» Text:
------------------------------------
The term “multiple expansion” has a nice ring to it, especially if considering its use from an investment perspective. In fact, each of the term’s two words alone suggest a positive sentiment, what with their respective allusions to growth. Absent any connection to investing, multiple expansion could refer to any number of things, like, say, the growth in belt size many men experience between their 30s and 50s. But what exactly is “multiple expansion” when referenced with investing?

Simply put, multiple expansion refers to the expansion of a stock’s price/earnings ratio based on investor willingness to place more value on the company’s earnings. This willingness, it needs be noted, can drive the stock price up all on its own. Consider the hypothetical J.R. Ewing Gold Company, which trades at $10 per share on a valuation of 10 times its $1 of earnings. Let’s say investor interest starts driving the share price up, and, even lacking any noteworthy news or developments, the stock rises to $25 and pushes the price/earnings ratio up to 25/1. If you’d been invested in the company at $10 per share, multiple expansion helped you more than double your money. 

Multiple expansion can also drive markets. Consider the S&P500 during the 1982-2000 bull market, which, at the onset, was trading at a 7X earnings ratio. By the end of the run, the index was trading at a 30X earnings ratio. With a close examination of how much earnings grew during this run, analysts determined that only about 25% of share price gains were due to increased profits, while the other 75% of gains were driven by multiple expansion. 

Little doubt that you now recognize how “multiple expansion” can be your friend. Know also that multiple expansion can be an exceptionally good friend to microcap company investors. That said, when picking microcap cap company stocks to buy, the focus should be on potential future earnings growth and other company fundamentals, not multiple expansion. Multiple expansion typically only comes into play when the big boys join the game. And when they do join, you can often witness multiple expansion occurring in real time.  

Institutional Investors Drive Smaller Cap Multiple Expansion       

Institutions all have rules that dictate what types of equities they are allowed to own and most prohibit investing in companies with market caps below $100 million and many bar the ownership of stocks that trade under $5 per share. This, by the way, helps individual investors by making it easier to pick up potentially great companies at bargain prices. And can help turbo charge stock price gains once the growing company has crossed thresholds that had previously impeded institutional ownership.
------------------------------------
» Data shown:
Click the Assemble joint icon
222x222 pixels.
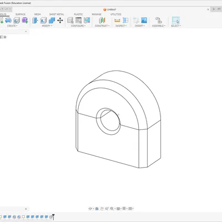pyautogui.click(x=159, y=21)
------------------------------------
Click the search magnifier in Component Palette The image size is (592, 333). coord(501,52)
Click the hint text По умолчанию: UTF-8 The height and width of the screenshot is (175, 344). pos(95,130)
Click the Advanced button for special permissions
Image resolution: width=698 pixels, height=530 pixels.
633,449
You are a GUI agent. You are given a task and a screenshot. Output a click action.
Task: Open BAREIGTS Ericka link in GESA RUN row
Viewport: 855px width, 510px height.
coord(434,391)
------------------------------------
» Given request:
Reproduce word for word the part of the multiple expansion text above from "Institutional Investors Drive" up to and including "impeded institutional ownership.".

» Output for this exercise:
Institutional Investors Drive Smaller Cap Multiple Expansion       

Institutions all have rules that dictate what types of equities they are allowed to own and most prohibit investing in companies with market caps below $100 million and many bar the ownership of stocks that trade under $5 per share. This, by the way, helps individual investors by making it easier to pick up potentially great companies at bargain prices. And can help turbo charge stock price gains once the growing company has crossed thresholds that had previously impeded institutional ownership.